En la luz grisácea del amanecer, Maggie miró cómo Guppo y su equipo analizaban la furgoneta negra que habían extraído de las aguas poco profundas del lago. Se frotó los ojos; estaba siendo una noche interminable. Tras ella, Kasey Kennedy permanecía tumbada sobre el confortable asiento trasero de la Avalanche. Con los ojos cerrados, el joven rostro de la policía resultaba angelical pero, una vez más, había demostrado tener insensatez y pelotas a partes iguales.
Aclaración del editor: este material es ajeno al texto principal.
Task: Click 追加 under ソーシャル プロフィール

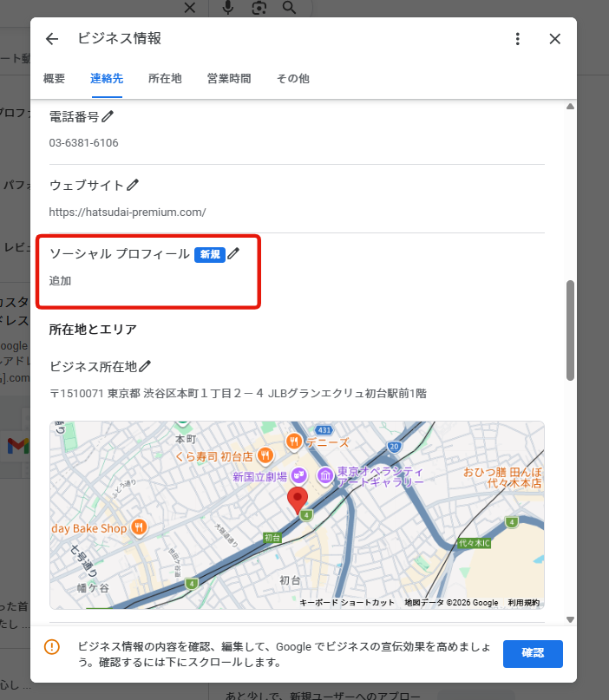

No había vuelta de hoja. A Maggie le gustaba Kasey. Su intensa terquedad le recordaba sus primeros años en el cuerpo. Tenía la clase de determinación que implica que nunca abandonas hasta que consigues llegar adonde quieres. Aunque también puede hacer que te maten.
Cerca del lago, Guppo le hizo señas. Maggie se deslizó fuera de la camioneta sin despertar a Kasey y se acercó al obeso detective cerca de la rampa para las barcas. El pequeño claro estaba abarrotado de vehículos policiales y del equipo forense. Fuera adonde fuera Maggie esa mañana, una docena de cabezas la seguían.
La mirada de Guppo estaba fija a unos cinco centímetros por encima de los ojos de Maggie.
—Para ya —le dijo Maggie.
—No puedo evitarlo —respondió él—. Es que es tan tan…
—Rojo.
—Exactamente, rojo.
—Te dije que me lo estaba pensando.
—Sí, pero nunca creí que lo hicieras —replicó Guppo, riendo—. Y especialmente tan tan…
—Rojo.
—Sí. Rojo.
—¿Has terminado? —preguntó Maggie.
—Por ahora.
—¿Cuál es el informe?
—Es su furgoneta —le dijo Guppo, pero ella se dio cuenta que le hablaba a su cabello, no a su cara—. A pesar del agua que ha entrado, hay sangre por todo el interior. No es un panorama agradable.
—Mierda —maldijo Maggie—. Compárala con la de las mujeres desaparecidas y asegúrate de que no hay más muestras ahí dentro. No sabemos cuánto tiempo lleva haciendo esto.
Guppo asintió.
—Las placas de Minnesota no corresponden a la furgoneta. Son de un sedán Volvo. Hemos llamado al propietario. Es un abogado especializado en lesiones en el St. Paul, y dice que el coche está aparcado en el garaje de su residencia de verano al sur de Duluth. Sólo usa el Volvo cuando está allí, y no ha venido a la ciudad desde principios de septiembre. No tiene ni idea de qué ha pasado con las matrículas.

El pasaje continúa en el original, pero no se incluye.